Tramonto al sabato di una grande città in fermento, distratta: ad autunno iniziato, si può ancora mangiare fuori o passeggiare ai Navigli oppure andare a teatro, per assistere ad uno spettacolo che nel titolo fa bella mostra di un nome antico: Antigone nella città. Un titolo che stride, suona come una contraddizione. La città, infatti, resta fuori dal teatro, per le strade affollate del sabato sera, sui tram accaldati, in piazza Duomo oberata di bandiere e rabbie urlate: lì bisognerebbe dunque cercare l’ombra di Antigone, le sue tracce, se ‘Antigone’ vale come nome simbolo della resistenza, o meglio del dilemma etico tra la legge non scritta della tradizione contro la ‘follia di parola’ dell’autorità, dello Stato, dell’autoritarismo nella sua pienezza di diritto.

Antigone, protagonista della tragedia di Sofocle, un dramma tra i caposaldi e gli archetipi del ‘canone teatrale europeo’ (titolo di una bella collana diretta da Anna Barsotti e Annamaria Cascetta per ETS edizioni, dove è appena stata pubblicata una nuova, ottima lettura ‘dentro il testo’ e traduzione proprio del dramma di Sofocle a cura di Luigi Belloni). Il posto di Antigone, dunque, non è forse in teatro? Cosa c’entra la città? In teatro idealmente si torna alla storica città di Antigone, alla polis, Atene del V sec. a.C., nella quale la rappresentazione degli agoni tragici costituiva il momento pubblico più solenne di condivisione politica, religiosa, rituale. Ma in che senso Antigone vive nella nostra città? La domanda apre un ventaglio di altre domande, sulla rappresentabilità e l’attualità del mito, sulla sua dimensione politica in una ‘città’ che non è più necessariamente da intendersi come preciso luogo geografico, sulla violenza politica e il suo esercizio sui corpi, sulla violenza della parola politica e tragica, la “parola che uccide”, come diceva Hölderlin.

Voci:
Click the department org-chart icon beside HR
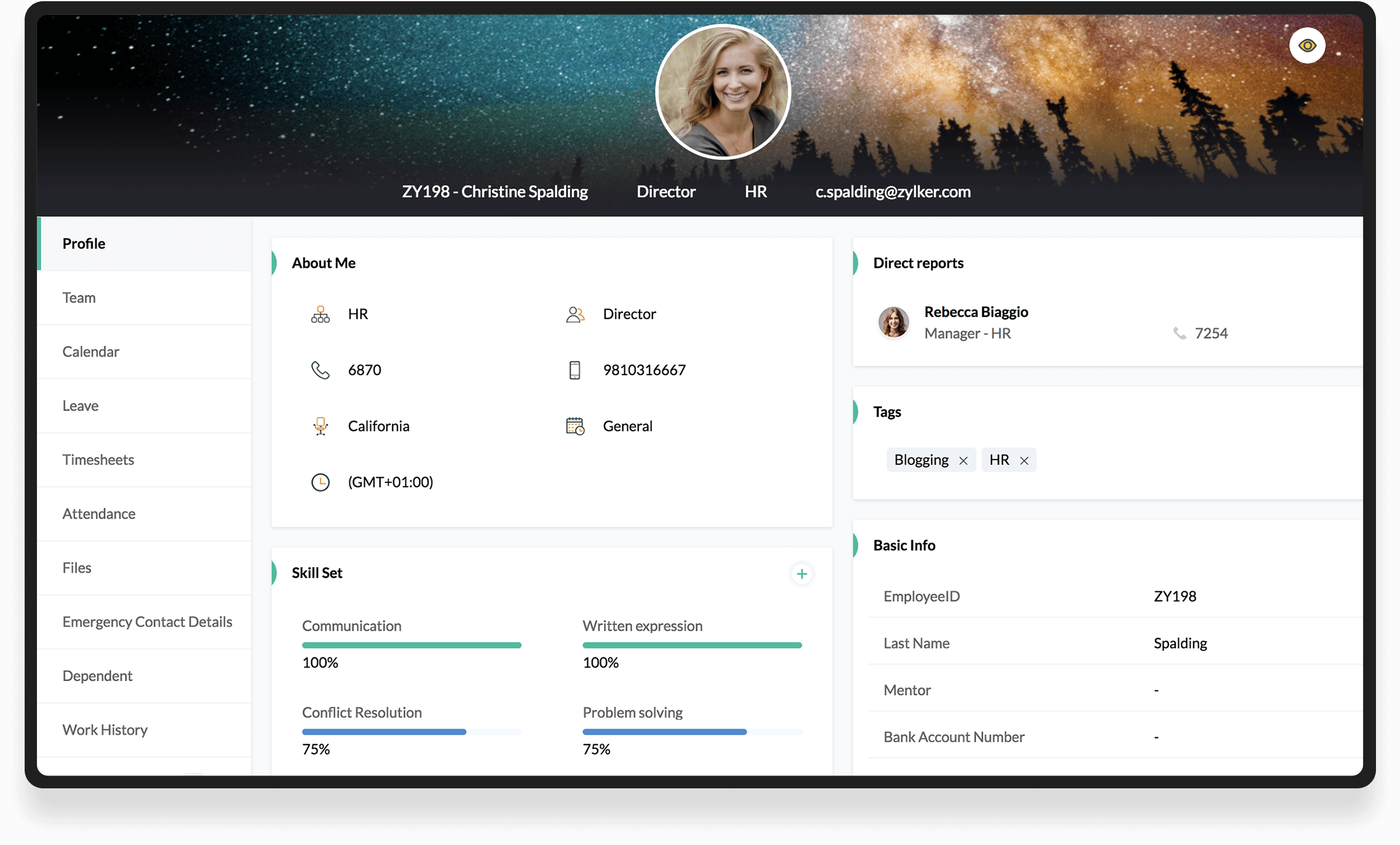Screen dimensions: 1400x845 click(x=320, y=315)
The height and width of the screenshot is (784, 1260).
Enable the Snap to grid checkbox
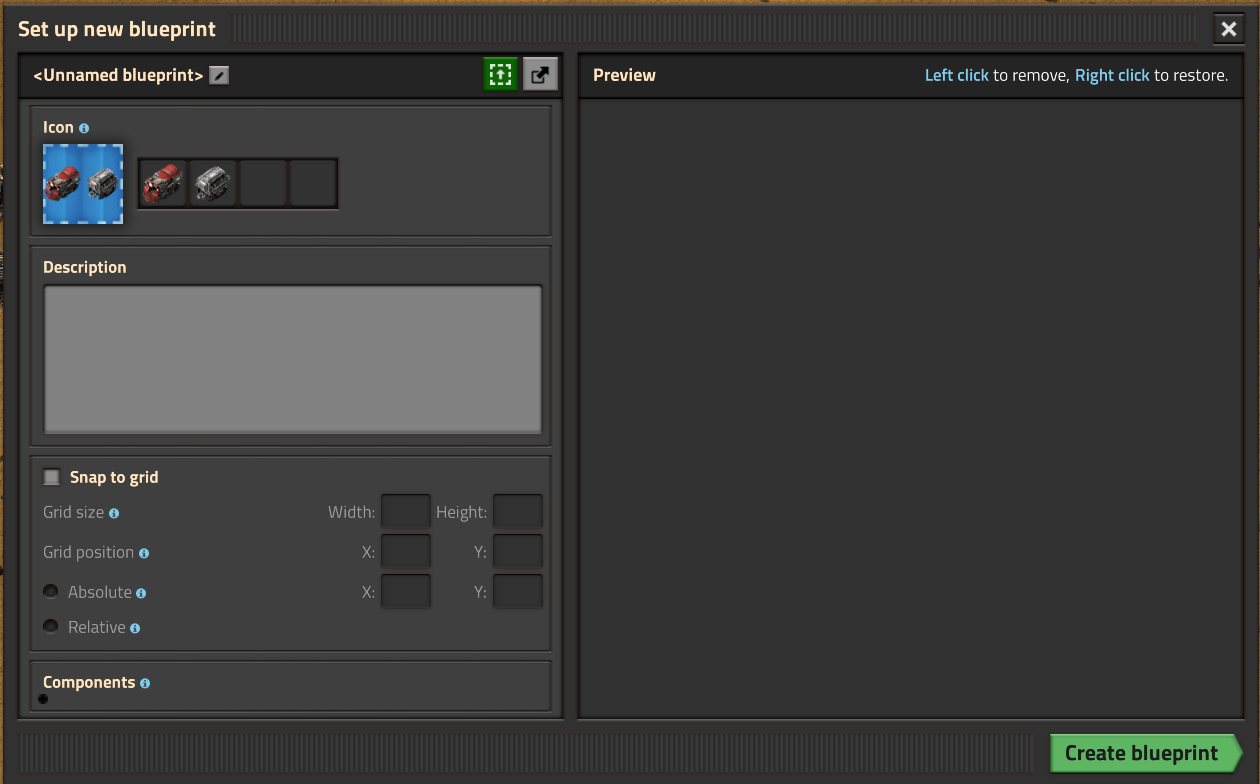click(x=52, y=477)
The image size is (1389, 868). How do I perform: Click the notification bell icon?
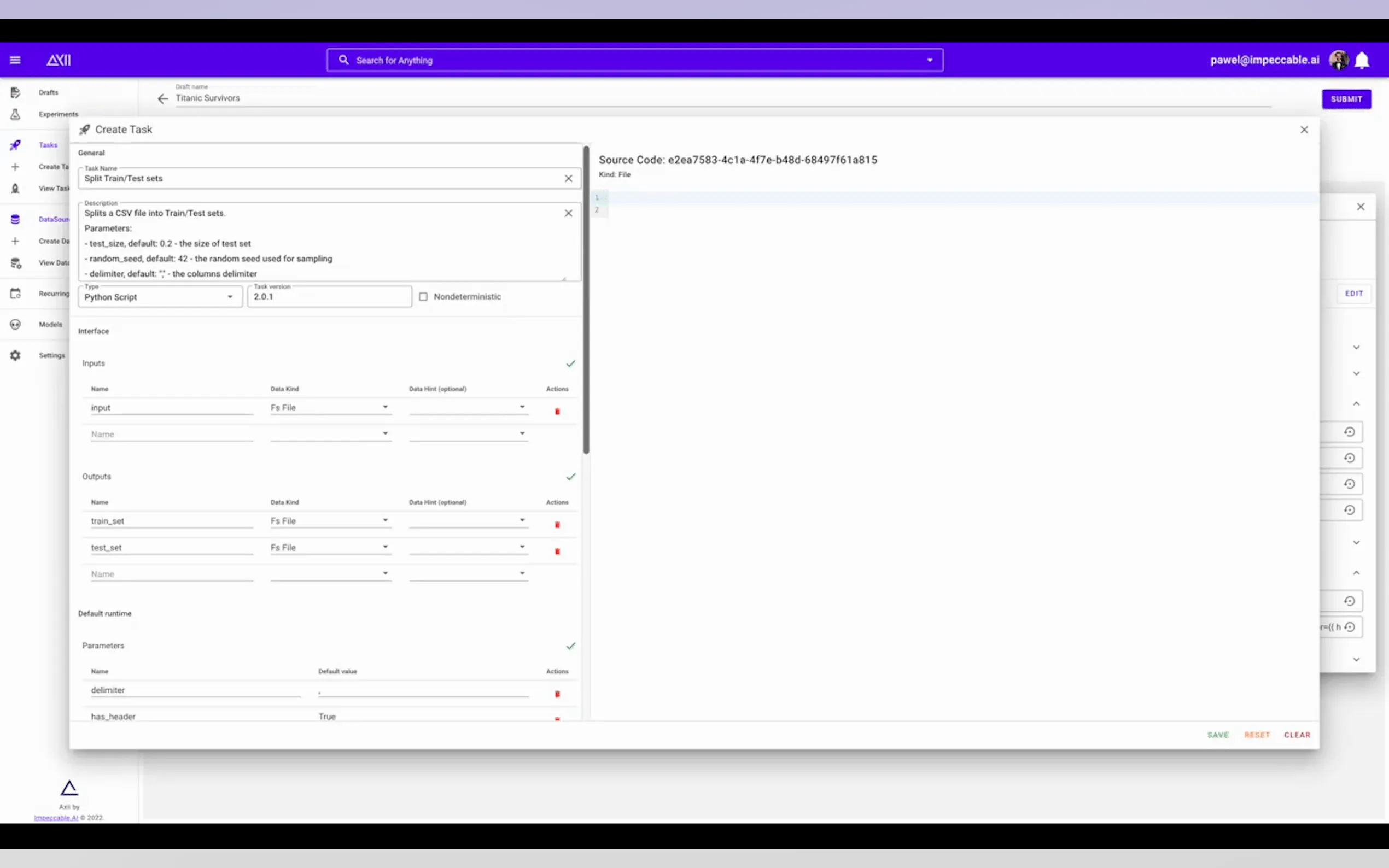tap(1362, 60)
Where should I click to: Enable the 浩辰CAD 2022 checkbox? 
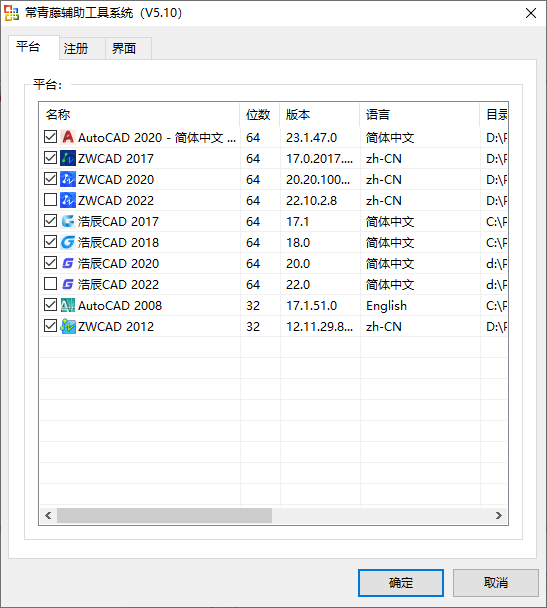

Compito da svolgere:
Stabilisci se le affermazioni (a), (b) e (c) concordano con il brano su Antigone. Per ciascuna rispondi sì o no e riporta tra virgolette le parole del testo che lo decidono.
(a) Lo spettacolo porta il titolo «Antigone nella città».
(b) La nuova traduzione del dramma di Sofocle è curata da Anna Barsotti.
(c) La collana sul canone teatrale europeo esce per ETS edizioni.
Per questo lavoro le righe non hanno alcun peso.

Risposta scritta:
(a) Sì: «fa bella mostra di un nome antico: Antigone nella città».
(b) No: «traduzione proprio del dramma di Sofocle a cura di Luigi Belloni».
(c) Sì: «diretta da Anna Barsotti e Annamaria Cascetta per ETS edizioni».